> **SET PROBLEM 1**
Retype the part of the basketball game report below from "Florida State went" up to and including "in conference play.".
>> Start SOURCE EXCERPT
Florida State went into halftime Sunday in Coral Gables within striking distance of an upset of the No. 25 Miami Hurricanes.

Leonard Hamilton's Seminoles fell to 3-3 in conference play.
But a disconcerting Miami run at the end of the first half continued well into the second, and the streaking Hurricanes showed no signs of cooling down with a 71-47 victory over the Seminoles.
"This is a better basketball team right now,” FSU coach Leonard Hamilton said of UM. “They are older, more mature, and they execute very well. I felt like we had too many parts in the game where we didn't execute well enough."
The Seminoles (11-8, 3-3 Atlantic Coast Conference) had hoped that last week's dramatic win over Clemson would spark them to a victory over a Miami team that has been one nation's hottest in recent weeks.
Instead, Miami (15-3, 6-0 ACC) took advantage of its distinct experience advantage, using strong efforts from a trio of seniors to send FSU to its third loss in four games. The Hurricanes got double-digit efforts from seniors Trey McKinney Jones (game-high 15 points), Durand Scott (11) and Kenny Kadji (11).
"This was a team that played an extremely mature game,” Hamilton said.
>> End SOURCE EXCERPT
>> Start PROVIDED RECORDS
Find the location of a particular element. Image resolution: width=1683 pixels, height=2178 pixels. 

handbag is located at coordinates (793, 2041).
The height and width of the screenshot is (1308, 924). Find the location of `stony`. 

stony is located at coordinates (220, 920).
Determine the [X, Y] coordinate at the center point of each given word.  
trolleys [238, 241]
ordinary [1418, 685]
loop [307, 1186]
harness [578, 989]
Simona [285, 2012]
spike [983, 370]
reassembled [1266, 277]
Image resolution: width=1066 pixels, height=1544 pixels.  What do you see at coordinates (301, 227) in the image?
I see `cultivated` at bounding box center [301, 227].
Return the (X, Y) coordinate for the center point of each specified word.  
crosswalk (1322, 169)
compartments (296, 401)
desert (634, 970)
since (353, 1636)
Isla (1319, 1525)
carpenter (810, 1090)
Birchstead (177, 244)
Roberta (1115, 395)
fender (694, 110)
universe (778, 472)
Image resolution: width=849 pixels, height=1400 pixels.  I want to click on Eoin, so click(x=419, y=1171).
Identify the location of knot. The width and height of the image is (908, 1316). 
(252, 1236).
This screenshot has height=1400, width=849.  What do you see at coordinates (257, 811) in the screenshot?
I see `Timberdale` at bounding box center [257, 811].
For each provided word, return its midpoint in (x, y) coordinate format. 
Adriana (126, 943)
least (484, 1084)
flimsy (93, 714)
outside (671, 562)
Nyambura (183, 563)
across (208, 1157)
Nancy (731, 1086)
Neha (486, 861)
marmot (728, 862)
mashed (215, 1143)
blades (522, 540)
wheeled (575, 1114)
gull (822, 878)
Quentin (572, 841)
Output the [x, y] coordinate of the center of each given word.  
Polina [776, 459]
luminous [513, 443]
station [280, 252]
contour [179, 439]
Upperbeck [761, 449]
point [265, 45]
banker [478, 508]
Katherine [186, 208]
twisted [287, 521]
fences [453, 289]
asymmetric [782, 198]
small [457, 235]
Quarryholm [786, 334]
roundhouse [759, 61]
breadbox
>> End PROVIDED RECORDS
> **SET PROBLEM 2**
Count the lines in the entries above that contain the string "each", and give only that number.

> **TASK OUTPUT 1**
Florida State went into halftime Sunday in Coral Gables within striking distance of an upset of the No. 25 Miami Hurricanes.

Leonard Hamilton's Seminoles fell to 3-3 in conference play.

> **TASK OUTPUT 2**
4